Des poursuites à l'encontre de l'administration ont-elles été engagées? «Non, rien pour l'instant. Mais, en revanche, on va peut-être le faire contre ceux qui tiennent des propos diffamants contre nous», menace-t-il.
Tout en évoquant une «issue malheureuse qu'on déplore», le haut fonctionnaire estime que «ces parents ont pris des risques, ils les paient». «Ça peut être traumatisant, admet-il, mais bon, ces personnes sont quand même en situation irrégulière.» Pour se couvrir, il avance son principal argument: au moment de l'arrestation, «la femme n'a pas fait état de sa situation». Autrement dit, aucun des policiers n'a remarqué qu'elle était enceinte de cinq mois. «On ne va pas poser la question à chaque fois.

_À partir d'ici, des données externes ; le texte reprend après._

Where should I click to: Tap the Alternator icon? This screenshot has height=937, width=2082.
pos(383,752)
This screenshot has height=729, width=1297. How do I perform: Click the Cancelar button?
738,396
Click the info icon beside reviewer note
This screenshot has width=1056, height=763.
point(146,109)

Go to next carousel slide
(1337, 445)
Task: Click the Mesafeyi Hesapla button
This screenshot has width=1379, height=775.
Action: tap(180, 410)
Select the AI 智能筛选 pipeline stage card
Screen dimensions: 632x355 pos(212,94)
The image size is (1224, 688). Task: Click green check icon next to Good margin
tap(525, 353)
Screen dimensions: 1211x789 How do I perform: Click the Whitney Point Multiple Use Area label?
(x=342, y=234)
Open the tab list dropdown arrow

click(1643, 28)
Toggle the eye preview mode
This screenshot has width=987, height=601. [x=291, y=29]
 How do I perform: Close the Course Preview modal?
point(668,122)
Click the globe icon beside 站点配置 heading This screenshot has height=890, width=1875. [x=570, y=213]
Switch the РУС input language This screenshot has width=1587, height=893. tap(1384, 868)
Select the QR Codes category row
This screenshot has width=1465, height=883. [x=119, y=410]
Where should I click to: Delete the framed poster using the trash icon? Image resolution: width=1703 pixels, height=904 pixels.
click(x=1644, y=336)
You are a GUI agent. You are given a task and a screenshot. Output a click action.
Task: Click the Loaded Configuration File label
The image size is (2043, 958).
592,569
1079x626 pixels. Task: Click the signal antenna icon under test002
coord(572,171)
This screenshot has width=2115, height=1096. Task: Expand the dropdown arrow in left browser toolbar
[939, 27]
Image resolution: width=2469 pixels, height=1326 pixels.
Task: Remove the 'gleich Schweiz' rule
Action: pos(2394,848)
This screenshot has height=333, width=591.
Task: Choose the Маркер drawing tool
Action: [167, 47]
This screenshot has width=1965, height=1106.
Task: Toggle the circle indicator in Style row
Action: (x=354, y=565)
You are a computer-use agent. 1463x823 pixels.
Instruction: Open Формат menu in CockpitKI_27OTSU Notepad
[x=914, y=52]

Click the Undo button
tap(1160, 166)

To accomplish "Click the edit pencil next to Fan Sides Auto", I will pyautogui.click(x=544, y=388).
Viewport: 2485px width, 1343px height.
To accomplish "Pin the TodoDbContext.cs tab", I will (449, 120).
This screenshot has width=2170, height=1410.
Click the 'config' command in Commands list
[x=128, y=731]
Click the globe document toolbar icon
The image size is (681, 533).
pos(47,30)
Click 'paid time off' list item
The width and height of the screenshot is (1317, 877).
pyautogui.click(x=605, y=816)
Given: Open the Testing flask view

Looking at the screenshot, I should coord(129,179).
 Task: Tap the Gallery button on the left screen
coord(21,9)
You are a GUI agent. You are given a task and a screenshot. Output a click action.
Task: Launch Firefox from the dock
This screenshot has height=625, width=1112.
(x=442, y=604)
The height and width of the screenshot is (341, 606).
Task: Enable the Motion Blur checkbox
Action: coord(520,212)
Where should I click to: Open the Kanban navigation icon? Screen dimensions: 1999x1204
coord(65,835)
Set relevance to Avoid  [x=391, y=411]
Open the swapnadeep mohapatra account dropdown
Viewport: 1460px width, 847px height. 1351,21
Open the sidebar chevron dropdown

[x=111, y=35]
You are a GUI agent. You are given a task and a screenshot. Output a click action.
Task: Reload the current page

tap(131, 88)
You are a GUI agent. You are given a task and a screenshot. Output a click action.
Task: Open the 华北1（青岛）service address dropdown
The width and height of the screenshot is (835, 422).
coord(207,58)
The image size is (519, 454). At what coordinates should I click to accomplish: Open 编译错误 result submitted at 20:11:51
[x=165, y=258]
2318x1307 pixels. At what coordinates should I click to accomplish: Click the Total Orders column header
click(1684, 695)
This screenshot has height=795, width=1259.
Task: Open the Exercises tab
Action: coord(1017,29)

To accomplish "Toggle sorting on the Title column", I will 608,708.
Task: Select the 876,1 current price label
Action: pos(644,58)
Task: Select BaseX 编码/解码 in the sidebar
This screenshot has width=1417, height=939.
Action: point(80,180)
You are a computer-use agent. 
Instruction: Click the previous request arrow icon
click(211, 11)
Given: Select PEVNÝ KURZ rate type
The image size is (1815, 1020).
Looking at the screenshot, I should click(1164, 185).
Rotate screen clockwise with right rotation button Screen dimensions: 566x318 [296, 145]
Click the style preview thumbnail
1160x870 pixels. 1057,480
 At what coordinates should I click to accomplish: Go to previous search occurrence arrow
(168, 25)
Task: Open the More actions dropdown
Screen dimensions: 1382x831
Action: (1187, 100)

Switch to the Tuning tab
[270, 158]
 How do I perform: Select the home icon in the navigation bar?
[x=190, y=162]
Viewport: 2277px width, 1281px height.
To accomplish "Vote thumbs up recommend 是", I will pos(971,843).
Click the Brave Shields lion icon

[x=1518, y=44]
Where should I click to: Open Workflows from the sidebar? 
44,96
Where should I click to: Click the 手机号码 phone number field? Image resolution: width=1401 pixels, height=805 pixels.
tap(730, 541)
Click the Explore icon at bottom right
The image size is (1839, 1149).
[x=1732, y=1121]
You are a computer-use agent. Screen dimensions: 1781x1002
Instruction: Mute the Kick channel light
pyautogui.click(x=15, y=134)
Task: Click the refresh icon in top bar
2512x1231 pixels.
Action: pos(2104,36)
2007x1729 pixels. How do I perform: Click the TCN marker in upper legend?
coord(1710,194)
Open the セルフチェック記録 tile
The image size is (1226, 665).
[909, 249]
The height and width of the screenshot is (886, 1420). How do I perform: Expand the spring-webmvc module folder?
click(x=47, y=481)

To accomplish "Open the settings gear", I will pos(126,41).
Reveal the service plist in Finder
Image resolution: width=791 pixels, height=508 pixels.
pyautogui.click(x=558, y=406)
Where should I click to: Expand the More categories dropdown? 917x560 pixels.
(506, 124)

C'est délicat. On ne peut pas savoir si la personne a grossi ou autre chose», estime-t-il. Au final, selon lui, aucun lien ne peut être établi. «J'ai eu accès à une partie du dossier médical. Je ne suis pas médecin, mais cette femme avait déjà fait une fausse couche...», avance-t-il, tout en reconnaissant que «le transport n'a sans doute pas facilité les choses».
Pour la riveraine et le médecin de la famille, ces justifications ne tiennent pas. La grossesse de la maman ne faisait, selon eux, aucun doute. Par ailleurs, l'administration ayant été informée en amont de ses antécédents médicaux, «il est d'autant plus invraisemblable qu'ils aient décidé de la trimballer de Clermont à Lille», insiste Alain Turri.
Pour dénoncer une «politique de l'immigration inhumaine et dégradante, à l'origine de drames quotidiens et qui engendre la mort», le réseau Éducation sans frontières (RESF) a appelé à un rassemblement mercredi 28 septembre devant la préfecture.
Ces derniers jours, les frères et soeurs d'El Medina ont été scolarisés. «Le père et la mère ont peur, ils se sentent perdus, mais ils ne veulent pas rentrer. Malgré ce qu'ils ont vécu ici, l'idée de repartir les terrifie», indique Cécile Buisson. Selon plusieurs sources préférant rester anonymes, la préfecture aurait demandé au 115, au mépris du principe d'accueil inconditionnel, de ne pas faire de proposition de logement à cette famille, ainsi qu'à toutes celles étant passées en rétention, ce que le secrétaire général dément. Les Bezjaku ont néanmoins trouvé une solution temporaire. Après le 30 septembre, ils seront de nouveau à la rue, sauf si les pouvoirs publics en décident autrement.